Limitations & Future Work¶
- Dependence on text prompts to generate ControlNet images requires users to provide text descriptions for unseen categories.
- Error propagation exists across the multi-stage pipeline; a failure in viewpoint estimation will lead to complete failure downstream.
- The shapes generated by Image-to-3D models may match the class of the input point cloud but differ in details, leading to semantically plausible but geometrically inaccurate results after fusion.
- Though optional, SDS refining still requires minutes of optimization time. A fully feed-forward pipeline would be more efficient.
- For extremely sparse or heavily occluded inputs (very small surface areas), both depth projection and viewpoint selection can become unreliable.
Related Work & Insights¶
- vs SDS-Complete: SDS-Complete uses implicit priors from 2D diffusion models to optimize SDF from scratch, which is slow and produces coarse geometry. GenPC leverages explicit priors from 3D generative models for feed-forward inference, reducing CD by 36% with a dramatic speedup.
- vs PoinTr / SnowflakeNet: Learning-based methods rely on synthetic data. GenPC's zero-shot performance significantly outperforms them, underscoring the generalization advantage brought by large-scale pre-training.
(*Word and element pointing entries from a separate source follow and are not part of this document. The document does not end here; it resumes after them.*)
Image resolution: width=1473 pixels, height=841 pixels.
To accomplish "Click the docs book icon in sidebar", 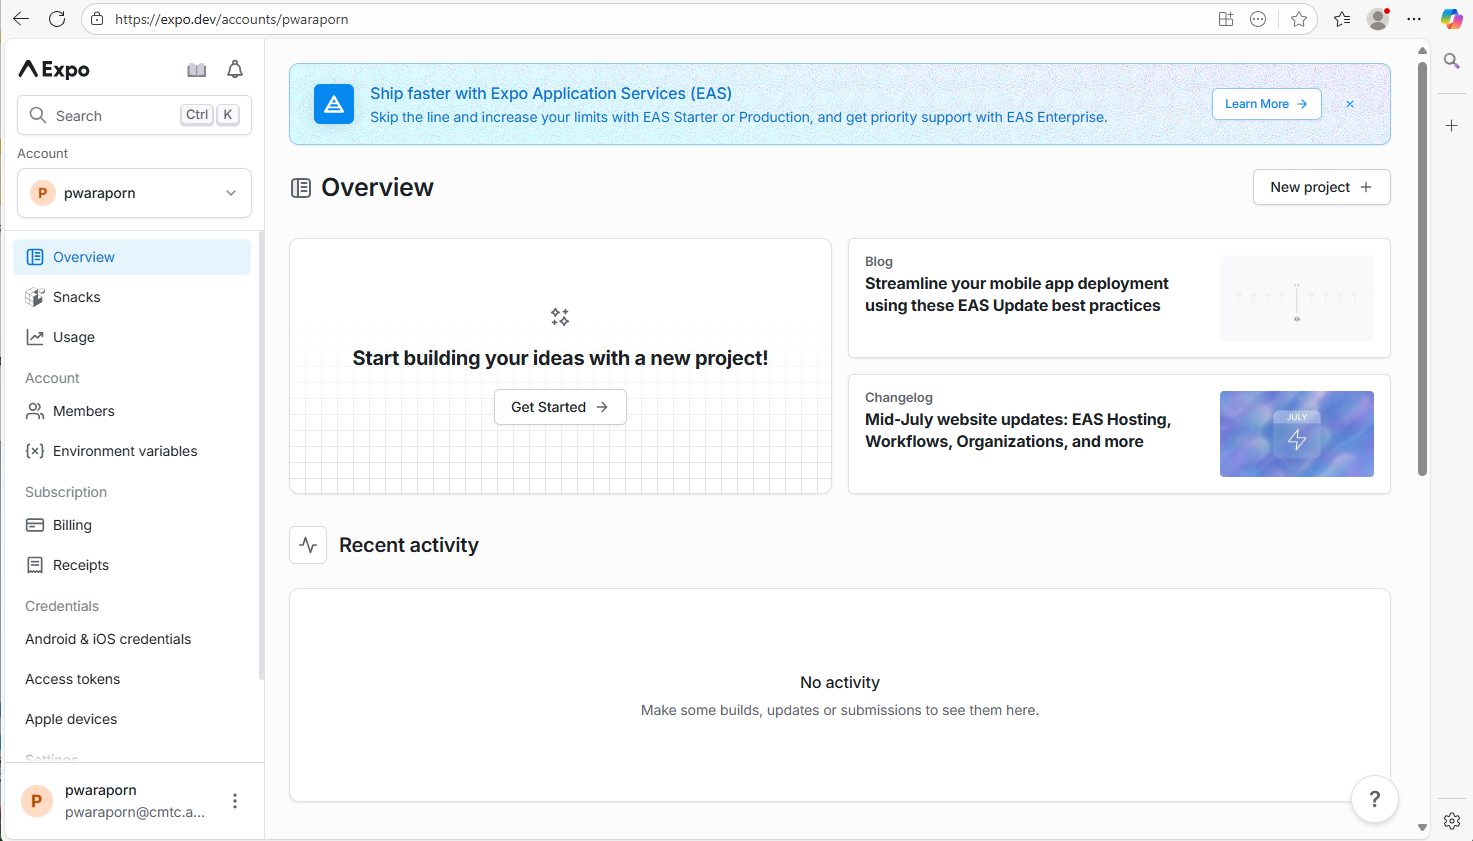I will click(x=197, y=69).
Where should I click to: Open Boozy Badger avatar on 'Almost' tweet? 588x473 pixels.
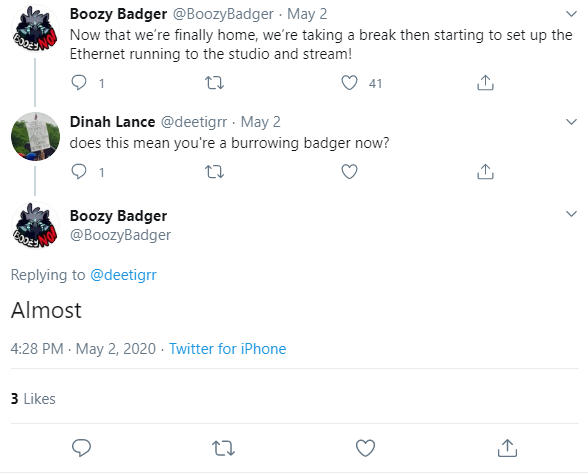point(35,226)
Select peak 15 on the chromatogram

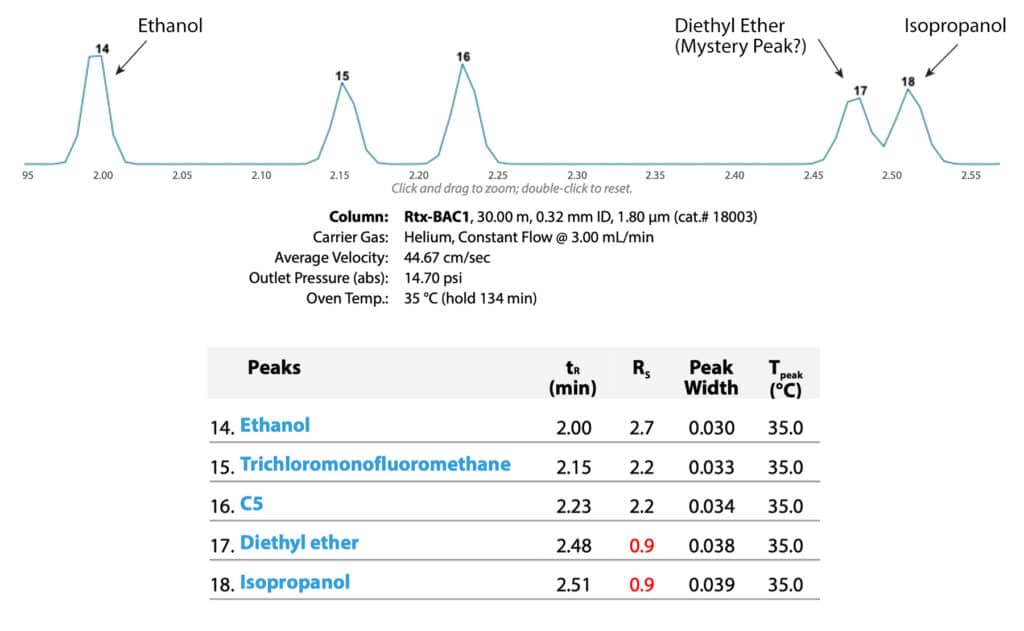pos(342,84)
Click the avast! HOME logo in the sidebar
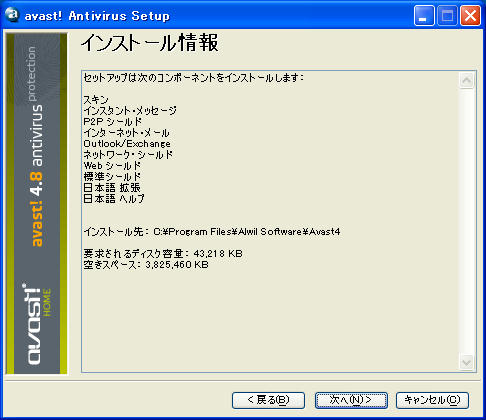This screenshot has width=486, height=420. [x=38, y=324]
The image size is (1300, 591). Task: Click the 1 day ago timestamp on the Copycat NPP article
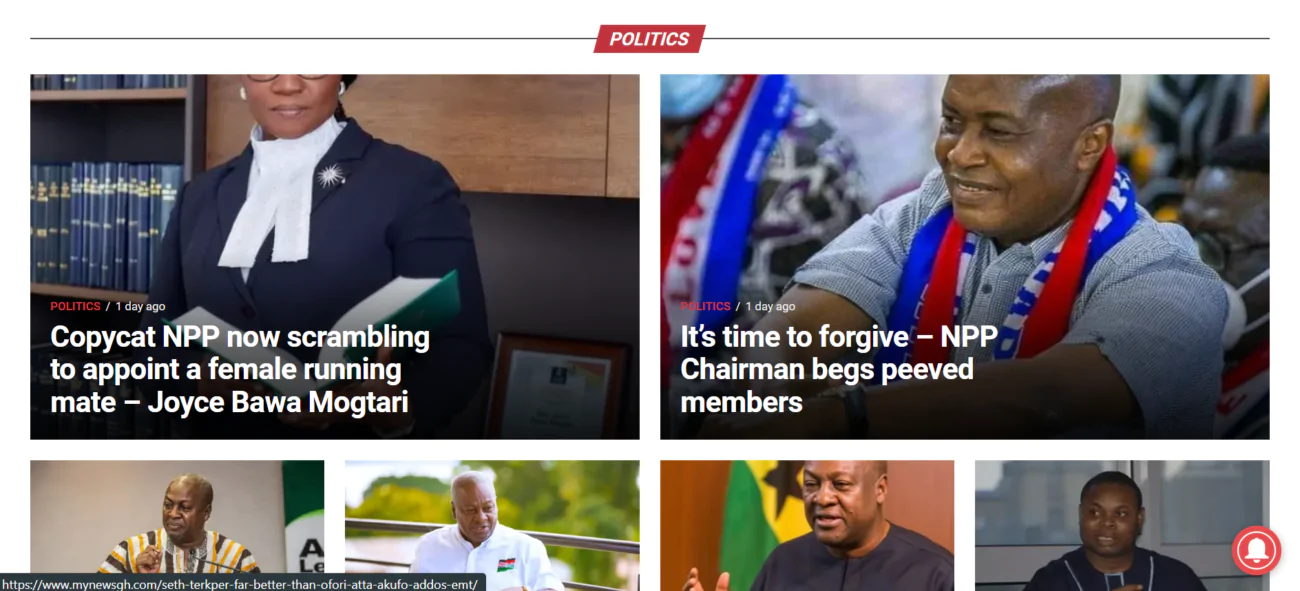[x=140, y=306]
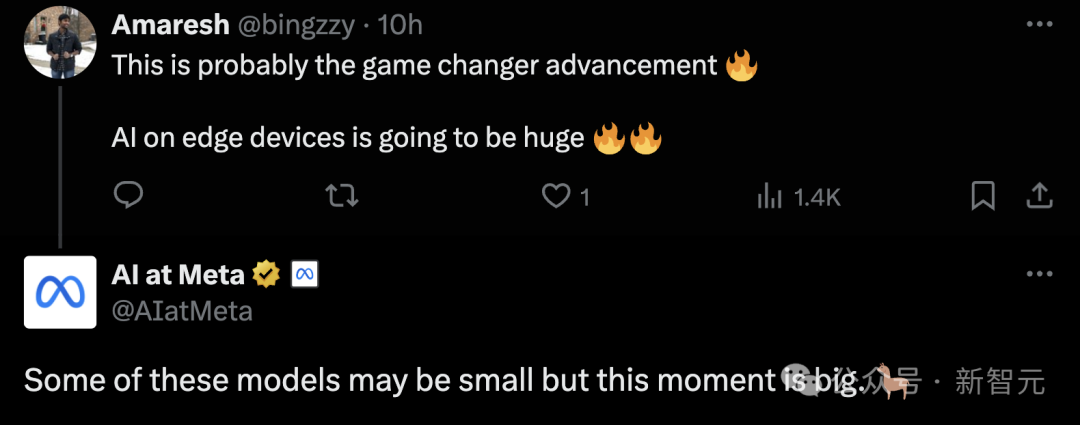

- vs Huang et al.: Also a zero-shot method but uses SDS optimization with 3DGS + Zero123, which is slow and limited by SDS quality. GenPC utilizes feed-forward 3D models to circumvent the inherent issues of SDS.
Rating¶
- Novelty: ⭐⭐⭐⭐ First to introduce feed-forward 3D generative models to zero-shot point cloud completion. The modality-bridging idea of Depth Prompting is highly novel.
- Experimental Thoroughness: ⭐⭐⭐⭐⭐ Covers three real-world datasets (Redwood/ScanNet/KITTI) with extensive ablation studies validating all modules.
- Writing Quality: ⭐⭐⭐⭐ Well-structured, with comprehensive explanations of design motivations and comparison of alternative methods for each module.
- Value: ⭐⭐⭐⭐ Provides a practical zero-shot solution for real-world point cloud completion, with concepts generalizable to other modality-bridging tasks.